Supplied passage —
+++

Gemeengoed, Thanks for the video. I think you've polished all the teeth out of those edges. But you certainly don't have to start over now that you've likely reached the apex with fresh steel. 

Try this:
Prepare a 1000 stone, set the bevel with just a couple of deliberate strokes on each side, your not looking to feel a burr. Just an even thin shinny line at the apex. 

Prepare a 6000 stone and give it a few very light trail edge strops, to put little teeth (6000) on the larger teeth (1000). Flip the blade over each strop, for right handed knives I strop bottom up, then top down. 

When going from grit to grit, the goal is not to remove the previous teeth, but to add smaller teeth to the larger teeth. So usually much lighter pressure is used when polishing (burnishing) an edge. Hope that helps.


----------



## gemeengoed

Mucho Bocho you know what, that never occured to me. when i move up the grit i sharpen until i don't feel no resistance anymore, and repeat.

thinking about it you must be absolutely right. Thanks for this insight!


----------



## WillC

Hello there, If you want to get the most out of D2 have a read of this if you have not already.

https://tspace.library.utoronto.ca/bitstream/1807/13366/1/MQ45596.pdf

This was the basis of my research on reducing carbide size in D2 for this article/comparison

http://www.kitchenknifefora.com/threads/cpm-3v-vs-d2-fight.451/

My conclusion was that you can indeed get a more even carbide distribution form D2, which gives you the best possible toughness. It was allot of work however but worth it I felt for producing the best possible blades for tackling really tough tasks, bones, etc, infact I used bones as my test subject.

But for push cuts for usual Gyuto tasks the "feel" of the cut is so much worse with D2 than a fine carbide steel, you can get it sharp and it will stay sharp, but it will never have that feeling of a fine edge. For push cuts its just the wrong choice of steel. But impressive toughness and impact resistance if you can successfully heat treat it for smallest most even carbide formation. 
Will


----------



## jessf

Good reads.


----------

+++

The records —
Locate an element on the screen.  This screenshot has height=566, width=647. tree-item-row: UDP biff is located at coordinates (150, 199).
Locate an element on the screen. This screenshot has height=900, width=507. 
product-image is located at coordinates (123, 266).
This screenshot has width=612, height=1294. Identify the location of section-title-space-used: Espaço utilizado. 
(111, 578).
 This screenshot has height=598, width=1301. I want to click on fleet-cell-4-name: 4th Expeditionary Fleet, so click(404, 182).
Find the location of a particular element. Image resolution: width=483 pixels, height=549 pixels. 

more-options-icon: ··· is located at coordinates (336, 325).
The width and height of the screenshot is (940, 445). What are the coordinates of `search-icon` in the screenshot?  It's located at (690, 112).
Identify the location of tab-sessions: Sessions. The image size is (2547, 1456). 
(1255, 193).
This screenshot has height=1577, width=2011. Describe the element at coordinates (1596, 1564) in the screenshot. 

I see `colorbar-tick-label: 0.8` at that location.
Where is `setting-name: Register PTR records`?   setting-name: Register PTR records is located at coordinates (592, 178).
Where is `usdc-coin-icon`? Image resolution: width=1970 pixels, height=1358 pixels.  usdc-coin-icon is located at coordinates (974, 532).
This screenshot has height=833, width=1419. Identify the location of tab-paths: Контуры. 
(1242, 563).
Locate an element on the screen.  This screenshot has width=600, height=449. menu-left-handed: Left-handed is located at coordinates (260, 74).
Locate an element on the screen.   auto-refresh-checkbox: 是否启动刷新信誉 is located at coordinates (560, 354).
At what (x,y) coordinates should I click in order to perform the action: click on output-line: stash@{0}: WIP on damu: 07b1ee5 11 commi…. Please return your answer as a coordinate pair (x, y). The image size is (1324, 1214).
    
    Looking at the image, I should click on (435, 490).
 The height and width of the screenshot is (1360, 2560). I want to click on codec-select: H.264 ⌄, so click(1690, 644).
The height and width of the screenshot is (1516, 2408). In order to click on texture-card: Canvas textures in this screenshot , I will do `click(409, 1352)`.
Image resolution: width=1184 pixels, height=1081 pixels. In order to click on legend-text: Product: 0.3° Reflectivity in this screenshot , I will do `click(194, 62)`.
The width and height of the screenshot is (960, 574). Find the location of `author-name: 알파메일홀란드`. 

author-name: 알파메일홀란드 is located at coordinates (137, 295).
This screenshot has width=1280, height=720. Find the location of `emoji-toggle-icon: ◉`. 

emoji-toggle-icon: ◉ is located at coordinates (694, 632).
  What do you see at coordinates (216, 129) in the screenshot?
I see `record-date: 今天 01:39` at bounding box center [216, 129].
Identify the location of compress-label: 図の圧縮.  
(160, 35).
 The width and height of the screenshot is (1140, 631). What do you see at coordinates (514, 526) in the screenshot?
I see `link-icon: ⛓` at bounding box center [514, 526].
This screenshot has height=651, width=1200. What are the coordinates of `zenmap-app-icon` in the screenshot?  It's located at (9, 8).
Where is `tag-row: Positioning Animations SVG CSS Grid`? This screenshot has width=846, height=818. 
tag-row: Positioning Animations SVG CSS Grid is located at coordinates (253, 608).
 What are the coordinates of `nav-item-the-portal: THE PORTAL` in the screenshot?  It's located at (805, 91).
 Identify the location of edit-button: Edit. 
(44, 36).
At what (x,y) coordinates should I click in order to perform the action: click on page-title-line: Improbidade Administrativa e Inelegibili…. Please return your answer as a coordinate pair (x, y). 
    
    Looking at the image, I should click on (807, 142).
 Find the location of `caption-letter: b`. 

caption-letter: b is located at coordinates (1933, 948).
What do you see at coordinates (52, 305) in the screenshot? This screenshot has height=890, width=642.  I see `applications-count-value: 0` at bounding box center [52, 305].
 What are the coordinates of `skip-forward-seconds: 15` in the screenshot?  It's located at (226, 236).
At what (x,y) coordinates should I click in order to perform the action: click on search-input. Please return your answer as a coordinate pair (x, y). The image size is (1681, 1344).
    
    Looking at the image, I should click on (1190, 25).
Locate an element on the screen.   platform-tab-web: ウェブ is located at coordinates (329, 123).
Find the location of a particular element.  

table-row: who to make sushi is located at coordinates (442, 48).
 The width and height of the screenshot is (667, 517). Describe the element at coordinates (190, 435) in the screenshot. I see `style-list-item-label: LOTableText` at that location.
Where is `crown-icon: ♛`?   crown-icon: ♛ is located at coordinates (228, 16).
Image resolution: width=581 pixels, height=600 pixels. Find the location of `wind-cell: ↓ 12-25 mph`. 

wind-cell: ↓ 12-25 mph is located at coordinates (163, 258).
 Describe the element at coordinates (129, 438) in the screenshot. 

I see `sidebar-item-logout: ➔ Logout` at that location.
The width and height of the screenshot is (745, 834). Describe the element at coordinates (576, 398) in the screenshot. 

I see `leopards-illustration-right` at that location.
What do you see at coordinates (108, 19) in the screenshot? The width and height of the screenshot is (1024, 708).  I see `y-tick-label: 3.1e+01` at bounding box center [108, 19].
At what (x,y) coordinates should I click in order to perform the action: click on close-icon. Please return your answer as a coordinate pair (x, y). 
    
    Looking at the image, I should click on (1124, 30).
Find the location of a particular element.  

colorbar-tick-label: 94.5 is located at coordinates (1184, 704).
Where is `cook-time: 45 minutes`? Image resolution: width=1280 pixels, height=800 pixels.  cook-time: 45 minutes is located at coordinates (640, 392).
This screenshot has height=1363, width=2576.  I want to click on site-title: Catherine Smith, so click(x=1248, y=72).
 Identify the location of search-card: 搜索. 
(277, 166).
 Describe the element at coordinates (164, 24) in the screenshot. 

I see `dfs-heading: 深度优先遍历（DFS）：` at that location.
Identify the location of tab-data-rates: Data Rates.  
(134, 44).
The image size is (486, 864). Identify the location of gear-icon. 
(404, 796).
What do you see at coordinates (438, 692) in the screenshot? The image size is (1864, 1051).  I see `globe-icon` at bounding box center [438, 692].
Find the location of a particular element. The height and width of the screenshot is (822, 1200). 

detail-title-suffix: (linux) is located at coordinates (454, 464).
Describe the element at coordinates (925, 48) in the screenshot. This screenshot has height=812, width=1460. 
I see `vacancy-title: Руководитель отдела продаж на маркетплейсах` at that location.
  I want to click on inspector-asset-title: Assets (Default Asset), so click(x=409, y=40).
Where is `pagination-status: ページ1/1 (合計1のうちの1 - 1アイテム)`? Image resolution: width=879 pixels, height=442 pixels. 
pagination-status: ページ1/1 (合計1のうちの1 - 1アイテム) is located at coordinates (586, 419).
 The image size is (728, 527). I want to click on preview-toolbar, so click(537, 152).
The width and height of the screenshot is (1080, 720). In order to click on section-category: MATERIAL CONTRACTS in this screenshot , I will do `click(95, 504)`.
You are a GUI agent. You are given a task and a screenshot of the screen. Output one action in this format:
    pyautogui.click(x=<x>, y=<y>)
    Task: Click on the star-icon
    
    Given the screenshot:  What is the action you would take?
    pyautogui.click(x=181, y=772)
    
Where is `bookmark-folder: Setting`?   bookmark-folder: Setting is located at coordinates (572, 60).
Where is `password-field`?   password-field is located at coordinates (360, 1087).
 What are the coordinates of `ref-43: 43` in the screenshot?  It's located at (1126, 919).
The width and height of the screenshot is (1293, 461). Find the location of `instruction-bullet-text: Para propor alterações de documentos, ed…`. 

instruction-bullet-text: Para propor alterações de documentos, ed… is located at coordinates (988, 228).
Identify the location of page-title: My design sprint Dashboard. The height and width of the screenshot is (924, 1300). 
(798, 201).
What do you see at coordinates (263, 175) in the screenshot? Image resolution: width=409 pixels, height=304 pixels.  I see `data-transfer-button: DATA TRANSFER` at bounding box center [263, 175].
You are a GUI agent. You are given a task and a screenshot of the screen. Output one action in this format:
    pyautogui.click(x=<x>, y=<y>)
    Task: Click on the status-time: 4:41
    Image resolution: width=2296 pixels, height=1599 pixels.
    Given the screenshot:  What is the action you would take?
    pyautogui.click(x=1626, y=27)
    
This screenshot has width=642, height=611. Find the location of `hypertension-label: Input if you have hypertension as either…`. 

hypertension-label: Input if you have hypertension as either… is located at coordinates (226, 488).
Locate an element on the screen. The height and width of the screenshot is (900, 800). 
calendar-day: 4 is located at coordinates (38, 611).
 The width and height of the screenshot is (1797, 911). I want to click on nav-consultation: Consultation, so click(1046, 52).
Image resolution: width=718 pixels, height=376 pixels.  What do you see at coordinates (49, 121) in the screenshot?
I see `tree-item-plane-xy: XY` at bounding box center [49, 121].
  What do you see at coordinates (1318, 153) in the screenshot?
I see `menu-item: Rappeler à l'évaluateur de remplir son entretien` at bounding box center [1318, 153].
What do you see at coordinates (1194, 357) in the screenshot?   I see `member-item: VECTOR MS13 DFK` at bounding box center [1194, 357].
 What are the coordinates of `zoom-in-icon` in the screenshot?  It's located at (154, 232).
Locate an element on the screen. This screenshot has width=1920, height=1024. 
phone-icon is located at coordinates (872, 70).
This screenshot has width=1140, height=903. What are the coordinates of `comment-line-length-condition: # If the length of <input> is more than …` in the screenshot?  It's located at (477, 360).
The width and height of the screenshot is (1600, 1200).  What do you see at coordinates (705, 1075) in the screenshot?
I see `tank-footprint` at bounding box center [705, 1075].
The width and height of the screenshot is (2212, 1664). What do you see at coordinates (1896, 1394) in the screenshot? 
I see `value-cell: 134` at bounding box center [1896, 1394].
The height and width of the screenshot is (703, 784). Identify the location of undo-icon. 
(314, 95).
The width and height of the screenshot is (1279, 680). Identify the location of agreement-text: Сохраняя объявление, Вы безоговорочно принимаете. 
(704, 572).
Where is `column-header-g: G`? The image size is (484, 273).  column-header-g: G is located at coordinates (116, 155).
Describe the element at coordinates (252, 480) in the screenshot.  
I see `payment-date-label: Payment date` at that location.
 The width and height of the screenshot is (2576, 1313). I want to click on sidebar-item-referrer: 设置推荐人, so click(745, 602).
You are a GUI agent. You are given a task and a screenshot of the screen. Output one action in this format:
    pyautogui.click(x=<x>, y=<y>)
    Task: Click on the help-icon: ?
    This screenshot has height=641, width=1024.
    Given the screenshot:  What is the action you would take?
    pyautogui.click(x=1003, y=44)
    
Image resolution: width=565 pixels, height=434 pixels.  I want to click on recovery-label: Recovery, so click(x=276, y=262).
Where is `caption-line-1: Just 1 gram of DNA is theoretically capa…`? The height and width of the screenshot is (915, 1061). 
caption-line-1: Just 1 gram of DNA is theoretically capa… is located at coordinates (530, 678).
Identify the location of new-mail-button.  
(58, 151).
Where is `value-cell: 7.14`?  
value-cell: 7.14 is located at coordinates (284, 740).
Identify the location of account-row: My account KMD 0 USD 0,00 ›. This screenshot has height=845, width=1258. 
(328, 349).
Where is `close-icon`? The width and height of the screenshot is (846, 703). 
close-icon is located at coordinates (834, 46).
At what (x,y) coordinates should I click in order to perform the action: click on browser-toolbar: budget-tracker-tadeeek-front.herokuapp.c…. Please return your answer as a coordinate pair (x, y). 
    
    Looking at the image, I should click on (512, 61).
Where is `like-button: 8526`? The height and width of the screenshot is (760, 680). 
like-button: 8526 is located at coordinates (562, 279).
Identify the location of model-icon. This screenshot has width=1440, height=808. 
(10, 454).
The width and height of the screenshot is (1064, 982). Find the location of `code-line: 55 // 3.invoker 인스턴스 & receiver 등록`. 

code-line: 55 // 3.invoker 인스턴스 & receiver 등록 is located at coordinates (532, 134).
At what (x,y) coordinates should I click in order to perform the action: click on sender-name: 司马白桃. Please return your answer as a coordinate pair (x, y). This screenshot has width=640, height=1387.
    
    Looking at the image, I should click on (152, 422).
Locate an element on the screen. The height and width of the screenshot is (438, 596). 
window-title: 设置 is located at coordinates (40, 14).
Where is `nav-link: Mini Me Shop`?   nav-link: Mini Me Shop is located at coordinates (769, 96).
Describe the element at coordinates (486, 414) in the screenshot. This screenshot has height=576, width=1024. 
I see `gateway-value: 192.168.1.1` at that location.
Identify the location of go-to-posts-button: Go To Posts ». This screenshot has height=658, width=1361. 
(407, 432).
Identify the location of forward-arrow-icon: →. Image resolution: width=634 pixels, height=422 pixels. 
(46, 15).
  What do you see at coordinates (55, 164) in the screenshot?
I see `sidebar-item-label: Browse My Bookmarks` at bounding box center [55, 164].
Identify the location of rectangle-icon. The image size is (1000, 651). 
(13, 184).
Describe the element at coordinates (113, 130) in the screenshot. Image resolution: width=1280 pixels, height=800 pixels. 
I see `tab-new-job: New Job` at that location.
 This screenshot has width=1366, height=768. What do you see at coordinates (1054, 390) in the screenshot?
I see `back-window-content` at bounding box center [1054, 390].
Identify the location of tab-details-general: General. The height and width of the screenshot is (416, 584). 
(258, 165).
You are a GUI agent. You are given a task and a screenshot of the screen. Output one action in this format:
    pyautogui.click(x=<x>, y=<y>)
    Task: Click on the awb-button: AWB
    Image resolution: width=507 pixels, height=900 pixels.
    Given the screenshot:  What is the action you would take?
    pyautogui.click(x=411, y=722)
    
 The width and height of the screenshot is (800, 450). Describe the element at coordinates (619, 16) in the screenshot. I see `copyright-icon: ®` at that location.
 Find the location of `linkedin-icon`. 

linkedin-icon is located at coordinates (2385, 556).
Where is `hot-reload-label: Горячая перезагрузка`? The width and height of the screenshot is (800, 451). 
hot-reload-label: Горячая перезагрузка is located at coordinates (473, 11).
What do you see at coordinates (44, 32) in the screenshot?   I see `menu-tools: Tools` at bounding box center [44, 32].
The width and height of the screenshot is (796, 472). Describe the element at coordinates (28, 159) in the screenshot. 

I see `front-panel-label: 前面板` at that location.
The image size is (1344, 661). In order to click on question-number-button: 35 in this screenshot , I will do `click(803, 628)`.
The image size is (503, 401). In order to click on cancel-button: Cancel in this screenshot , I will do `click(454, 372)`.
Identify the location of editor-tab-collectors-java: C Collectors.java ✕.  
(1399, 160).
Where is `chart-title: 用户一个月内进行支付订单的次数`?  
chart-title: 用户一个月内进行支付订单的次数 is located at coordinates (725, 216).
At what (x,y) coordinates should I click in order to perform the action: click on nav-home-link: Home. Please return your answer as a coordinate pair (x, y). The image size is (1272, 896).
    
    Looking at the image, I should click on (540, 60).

+++

Assignment A — From the knife-sharpening thread, quote the stretch from "Prepare a 6000" through "for this insight!".
Assignment B — Print the stretch of the listing from its first line through the line containing "(1242, 563).", both lines included.

Answer space A —
Prepare a 6000 stone and give it a few very light trail edge strops, to put little teeth (6000) on the larger teeth (1000). Flip the blade over each strop, for right handed knives I strop bottom up, then top down. 

When going from grit to grit, the goal is not to remove the previous teeth, but to add smaller teeth to the larger teeth. So usually much lighter pressure is used when polishing (burnishing) an edge. Hope that helps.


----------



## gemeengoed

Mucho Bocho you know what, that never occured to me. when i move up the grit i sharpen until i don't feel no resistance anymore, and repeat.

thinking about it you must be absolutely right. Thanks for this insight!

Answer space B —
Locate an element on the screen.  This screenshot has height=566, width=647. tree-item-row: UDP biff is located at coordinates (150, 199).
Locate an element on the screen. This screenshot has height=900, width=507. 
product-image is located at coordinates (123, 266).
This screenshot has width=612, height=1294. Identify the location of section-title-space-used: Espaço utilizado. 
(111, 578).
 This screenshot has height=598, width=1301. I want to click on fleet-cell-4-name: 4th Expeditionary Fleet, so click(404, 182).
Find the location of a particular element. Image resolution: width=483 pixels, height=549 pixels. 

more-options-icon: ··· is located at coordinates (336, 325).
The width and height of the screenshot is (940, 445). What are the coordinates of `search-icon` in the screenshot?  It's located at (690, 112).
Identify the location of tab-sessions: Sessions. The image size is (2547, 1456). 
(1255, 193).
This screenshot has height=1577, width=2011. Describe the element at coordinates (1596, 1564) in the screenshot. 

I see `colorbar-tick-label: 0.8` at that location.
Where is `setting-name: Register PTR records`?   setting-name: Register PTR records is located at coordinates (592, 178).
Where is `usdc-coin-icon`? Image resolution: width=1970 pixels, height=1358 pixels.  usdc-coin-icon is located at coordinates (974, 532).
This screenshot has height=833, width=1419. Identify the location of tab-paths: Контуры. 
(1242, 563).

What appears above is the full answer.